Forward-Looking Statements

          This report and other presentations made by TXU or TXU Europe contain
forward-looking statements within the meaning of Section 21E of the Securities
Exchange Act of 1934, as amended. Although TXU and TXU Europe each believe that
in making any such statement its expectations are based on reasonable
assumptions, any such statement involves uncertainties and is qualified in its
entirety by reference to factors contained in the Forward-Looking Statements
sections of Item 7. Management's Discussion and Analysis of Financial Condition
and Results of Operations in TXU's Annual Report on Form 10-K for the year
December 31, 1998 and of Item 2. Management's Discussion and Analysis of
Financial Condition and Results of Operations in TXU's and TXU Europe's
Quarterly Reports on Form 10-Q for the quarterly period ended September 30,
1999, that could cause the actual results of TXU or TXU Europe to differ
materially from those projected in such forward-looking statements.

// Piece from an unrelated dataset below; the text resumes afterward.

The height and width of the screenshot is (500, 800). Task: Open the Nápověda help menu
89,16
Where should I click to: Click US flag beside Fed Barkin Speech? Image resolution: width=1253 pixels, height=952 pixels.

          Any forward-looking statement speaks only as of the date on which such
statement is made. Neither TXU nor TXU Europe undertakes any obligation to
update any forward-looking statement to reflect events or circumstances after
the date on which such statement is made or to reflect the occurrence of
unanticipated events. New factors emerge from time to time. It is not possible
for TXU or TXU Europe to predict all of such factors, nor can they assess the
impact of each such factor or the extent to which any factor, or combination of
factors, may cause results to differ materially from those contained in any
forward-looking statement.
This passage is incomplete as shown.